GIVEN DATA:
* * * *

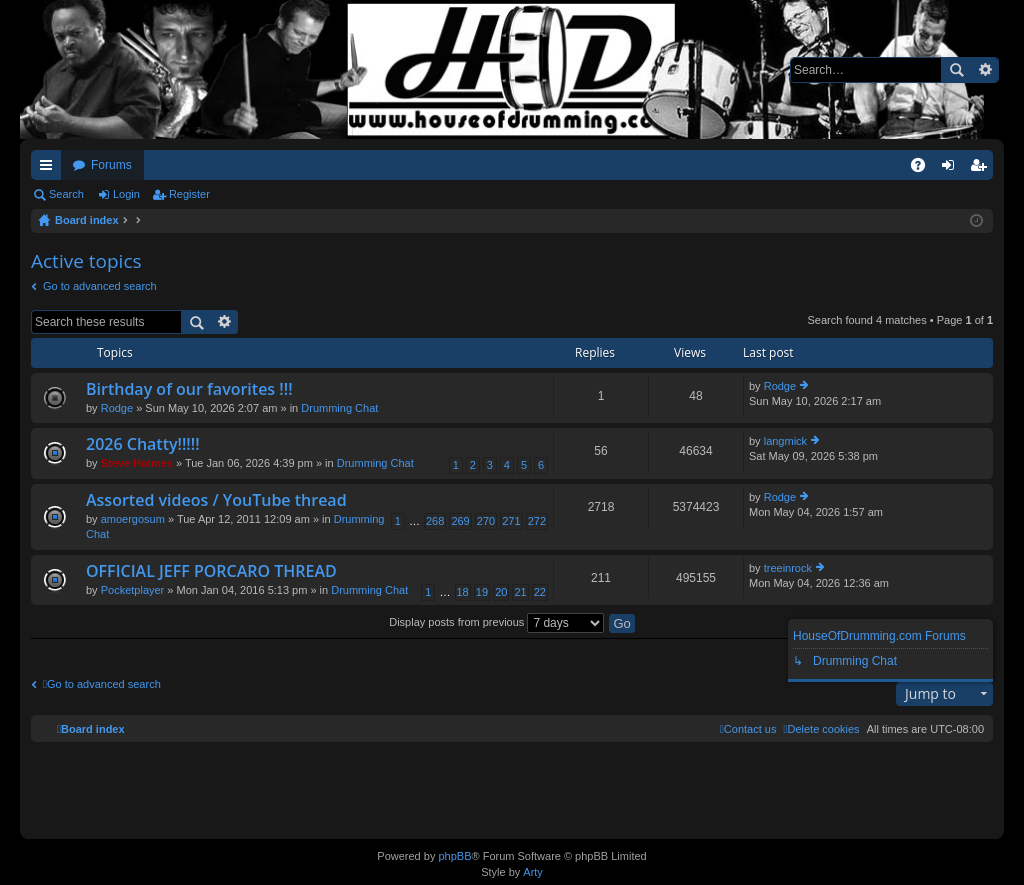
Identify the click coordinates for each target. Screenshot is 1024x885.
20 (501, 592)
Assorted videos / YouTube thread (216, 501)
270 (486, 521)
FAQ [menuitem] (924, 169)
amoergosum (133, 519)
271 (511, 521)
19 (482, 592)
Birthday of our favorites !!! (189, 390)
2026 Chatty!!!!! (143, 445)
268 (435, 521)
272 (537, 521)
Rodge (117, 408)
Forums (111, 165)
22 (540, 592)
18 (463, 592)
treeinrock (788, 568)
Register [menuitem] (982, 169)
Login (126, 194)
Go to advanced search (100, 286)
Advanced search (984, 70)
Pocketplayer (133, 590)
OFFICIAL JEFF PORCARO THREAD (211, 572)
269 (460, 521)
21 (520, 592)
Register (189, 194)
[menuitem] (821, 729)
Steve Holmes (137, 463)
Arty (533, 872)
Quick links (50, 169)
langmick (785, 441)
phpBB (454, 856)
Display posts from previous (496, 622)
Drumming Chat (339, 408)
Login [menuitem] (952, 169)
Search (956, 70)
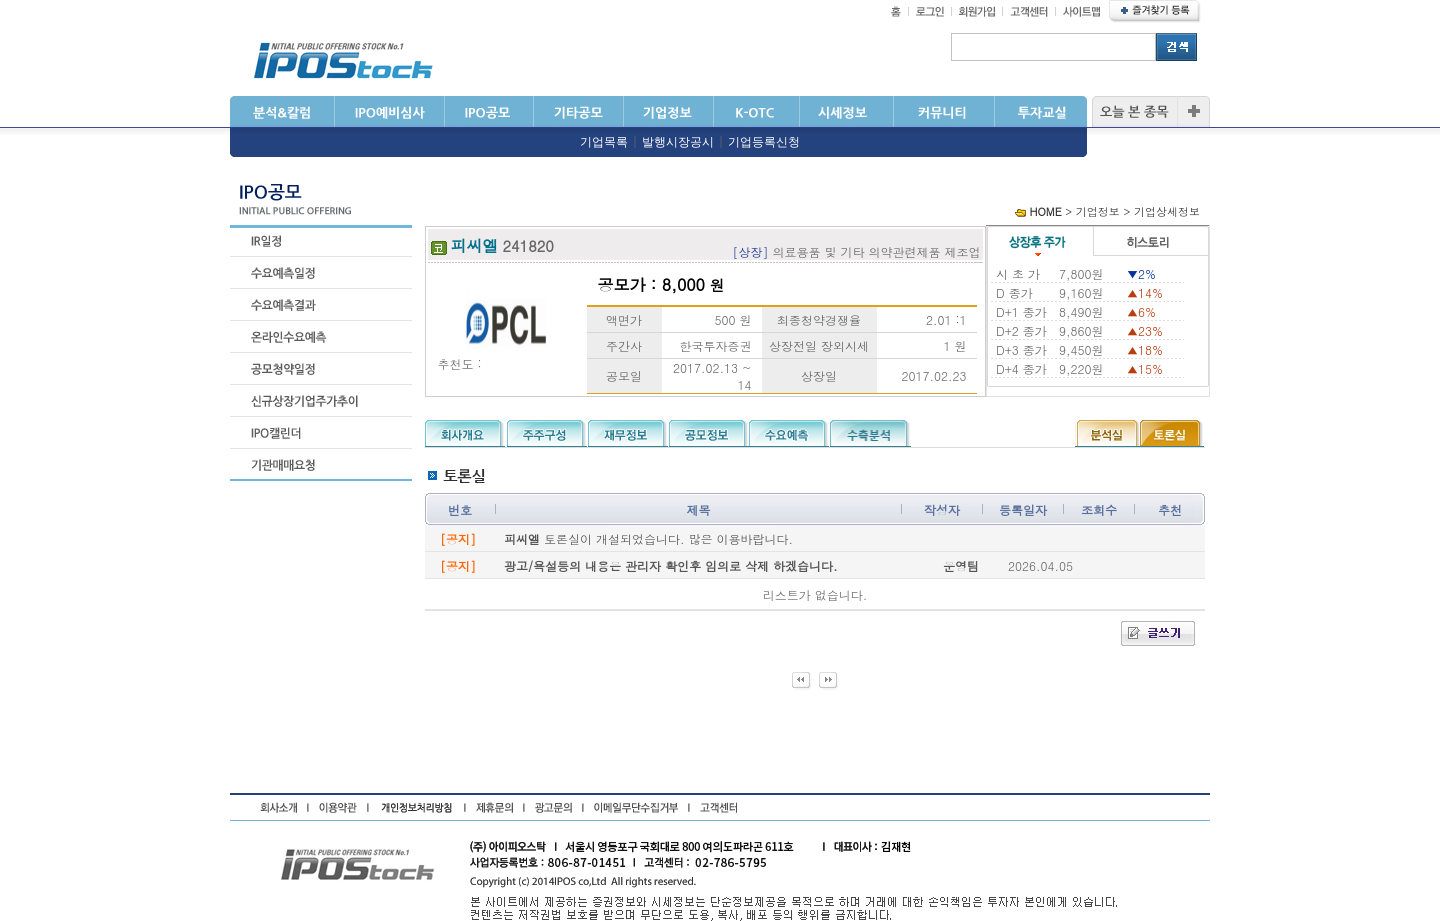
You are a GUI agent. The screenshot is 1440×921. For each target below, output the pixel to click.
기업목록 (604, 142)
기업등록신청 (764, 142)
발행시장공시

* * * *

EXERCISE INSTRUCTIONS:
Shift the click coordinates by 127: write out only the lines from the one with "2026 Chatty!!!!! (143, 445)" up to and including the one with "langmick (785, 441)", keeping each request and adding 127 to every number in its coordinates.

ANSWER BELOW:
2026 Chatty!!!!! (270, 572)
268 (562, 648)
272 (664, 648)
Rodge (244, 535)
Forums (238, 292)
22 (667, 719)
18 (590, 719)
treeinrock (915, 695)
Register [menuitem] (1109, 296)
Login (253, 321)
Go to advanced search (227, 413)
Advanced search (1111, 197)
Pocketplayer (260, 717)
OFFICIAL JEFF PORCARO THREAD (338, 699)
269 (587, 648)
21 (647, 719)
Register (316, 321)
[menuitem] (948, 856)
Steve Holmes (264, 590)
Arty (660, 999)
Quick links (177, 296)
langmick (912, 568)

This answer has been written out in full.